「お父さん、どうしてこんなに早く…」葬儀から火葬許可申請書提出までの流れと、その他の手続き【相続専門税理士が解説】

AI要約

親族が亡くなった際の手続きや法要の流れについて詳細に解説されています。

火葬許可の申請から葬儀の準備、初七日までにおこなうべき手続きなどが丁寧に説明されています。

遺族が速やかに行うべき手続きや注意点が詳細に記載されています。

「お父さん、どうしてこんなに早く…」葬儀から火葬許可申請書提出までの流れと、その他の手続き【相続専門税理士が解説】

大切な親族が亡くなった瞬間から、親族は非常にあわただしい時間を過ごすことになります。一般的な法要の流れと、遺族がおこなうべき多数の手続きのタイミングを並列しながら、具体的な流れを見ていきます。自身もFP資格を持つ、公認会計士・税理士の岸田康雄氏が解説します。

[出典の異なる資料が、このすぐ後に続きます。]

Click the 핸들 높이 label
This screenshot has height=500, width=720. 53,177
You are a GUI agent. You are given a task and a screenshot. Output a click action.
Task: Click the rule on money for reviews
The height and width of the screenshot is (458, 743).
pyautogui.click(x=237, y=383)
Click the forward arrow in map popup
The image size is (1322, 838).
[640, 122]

突然父が亡くなりました。家族全員、大変なショックを受けていますが、これからおこなうべきさまざまな手続きの多さに圧倒されています。まずは死亡届を役所へ提出しなければならないとのことですが、火葬するための手続き、そしてその後に必要な手続きなど、流れを教えてください。

会社員(30代・千葉県船橋市)

亡くなった方の火葬をおこなうには「火葬許可証」が必要です。そして、火葬許可証の交付には「火葬許可申請書」を提出する必要があります。

火葬許可の申請書は、原則として、死亡届と同時に市町村役場へ提出することになっています。火葬許可申請書の提出期限は死亡届と同じで、亡くなった日から7日以内です。

病院や自宅、介護施設等で看取られずに死亡していた場合は、法律上では死亡を知った日から7日以内に申請する必要があります。また、海外で亡くなった場合は3ヵ月以内の申請が必要となります。

火葬許可証が交付されたあとは、葬儀と火葬の準備をおこないます。葬儀費用を負担する人について、とくに法律で決められているわけではありませんが、一般的には、喪主が支払うケースが多いといえます。

葬儀後の法要スケジュールは、宗派や慣習により違いがありますが、仏教の多くの宗派では亡くなってから七日後に営まれる「初七日」があります。ただし最近では、葬儀や告別式と同日に済ませる場合も増えています。

初七日までにおこなう必要のある手続きとしては、下記の5つがあります。

(1)死亡届の提出

(2)病院及び葬儀業者への経費の支払い

(3)亡くなった方が当事者となっている契約の解約・変更

(4)遺言書の有無の確認

(5)年金受給停止手続き

とくに「(1)死亡届の提出」は、速やかにおこなう必要があります。

病院及び葬儀業者への支払いは、葬儀後、速やかにおこないます。病院への支払いは葬儀の翌日までにすませましょう。葬儀会社によって、当日精算のケース、後日の請求書で支払うケースなど違いがあるので、それに従うようにします。なお、葬儀費用は、相続税の計算で控除の対象となるため、領収書を保管しておくことが重要です。

亡くなった方が当事者となって結んだ契約は、亡くなった時点で無効になります。しかし、そのままにしていては、契約先は契約者が亡くなったことがわかりません。そのため、亡くなった方の契約先を確認して、不要なものは解約し、引き継いで利用するものは名義変更手続きをおこなうことが必要です。具体的には、クレジットカードやローンがあります。連絡しない限り支払が続いてしまうので、初七日までには確認しておきましょう。

遺言書の有無の確認は、遺産分割をおこなうために必要です。そのため、初七日を終えたあと、遺産についての話し合いが始まる前までに確認しておきましょう。なお、公正証書以外の遺言書は、勝手に開封することができません。検認手続きの準備も必要です。

年金の受給停止手続きも必要です。国民年金の場合は亡くなった日から14日以内に、厚生年金の場合には亡くなった日から10日以内におこなうことになっています。これらの手続きは、初七日のあとにすぐに期限が来るので、確認しておく必要があります。